Dronedarone is a new Class III antiarrhythmic drug, both structurally and electrophysiologically related to amiodarone. It is approved for treatment of clinically stable patients with non-permanent atrial fibrillation (AF), with an intention to prevent relapse of AF or slowing ventricular rate (frequency regulating effect).
A reduced risk of recurrence of atrial fibrillation after both spontaneous and DC-conversion has been documented, when comparing dronedarone with placebo. Furthermore, also in comparison with placebo, a reduced risk of hospitalisation caused by a cardiovascular event after conversion was seen over a period of about 20 months. Additionally, a slightly reduced risk of cardiovascular death was seen. A better regulation of frequency has been shown, both at rest and during exertion, when using dronedarone compared with placebo.
Two studies, one comparing amiodarone and dronedarone directly, and one indirectly, have shown a better effect of amiodarone regarding the risk of recurrence of atrial fibrillation. On the other hand, the studies showed a lower occurrence of side effects when using dronedarone. Dronedarone does not seem to carry the same risk for lung-, thyreoid- and neurological diseases as amiodarone.

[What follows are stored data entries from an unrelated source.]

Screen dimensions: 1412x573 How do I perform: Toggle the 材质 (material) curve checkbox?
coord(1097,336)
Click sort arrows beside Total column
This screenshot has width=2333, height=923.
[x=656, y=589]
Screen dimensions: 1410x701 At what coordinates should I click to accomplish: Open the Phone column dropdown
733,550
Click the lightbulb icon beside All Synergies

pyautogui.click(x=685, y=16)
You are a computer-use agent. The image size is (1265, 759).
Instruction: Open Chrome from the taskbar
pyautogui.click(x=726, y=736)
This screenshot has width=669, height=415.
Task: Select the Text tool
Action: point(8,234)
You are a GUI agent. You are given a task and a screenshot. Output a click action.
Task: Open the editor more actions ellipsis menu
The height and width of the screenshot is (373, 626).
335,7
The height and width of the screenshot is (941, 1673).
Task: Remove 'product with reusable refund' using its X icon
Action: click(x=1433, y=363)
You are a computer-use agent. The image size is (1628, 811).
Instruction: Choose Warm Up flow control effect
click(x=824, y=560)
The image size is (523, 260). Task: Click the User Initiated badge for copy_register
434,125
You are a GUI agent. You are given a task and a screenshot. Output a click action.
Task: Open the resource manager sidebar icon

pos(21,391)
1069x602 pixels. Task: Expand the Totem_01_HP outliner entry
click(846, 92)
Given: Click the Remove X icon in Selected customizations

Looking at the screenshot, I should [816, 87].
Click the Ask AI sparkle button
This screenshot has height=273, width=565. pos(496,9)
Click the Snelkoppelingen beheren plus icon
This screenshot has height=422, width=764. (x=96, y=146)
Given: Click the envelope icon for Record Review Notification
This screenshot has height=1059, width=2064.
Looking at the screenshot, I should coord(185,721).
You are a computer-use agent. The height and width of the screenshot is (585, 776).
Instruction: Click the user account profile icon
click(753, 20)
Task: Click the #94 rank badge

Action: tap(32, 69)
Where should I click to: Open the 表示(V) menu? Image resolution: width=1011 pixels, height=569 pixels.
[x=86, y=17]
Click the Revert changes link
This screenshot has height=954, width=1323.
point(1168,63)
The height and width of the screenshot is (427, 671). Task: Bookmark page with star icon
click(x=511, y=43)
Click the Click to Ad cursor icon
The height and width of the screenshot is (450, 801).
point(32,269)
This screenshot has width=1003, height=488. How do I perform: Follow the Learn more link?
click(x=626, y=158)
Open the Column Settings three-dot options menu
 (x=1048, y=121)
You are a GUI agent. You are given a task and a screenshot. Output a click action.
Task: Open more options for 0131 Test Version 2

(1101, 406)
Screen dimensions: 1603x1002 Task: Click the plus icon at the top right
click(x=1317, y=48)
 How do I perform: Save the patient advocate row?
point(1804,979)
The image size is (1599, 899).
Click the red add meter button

Because of a slight increased risk of proarythmic effect, certain cardiological contraindications, and a risk of interactions, restrictions and guidance for safe and effective use have been implemented as part of a risk management programme. Learn more here.
Treatment is recommended to be initiated by a cardiologist, and should preferably be restricted to patients in whom other prophylactic antiarrhythmic or frequency regulating treatments have not been effective or tolerated.
The price is significantly higher than for amiodarone.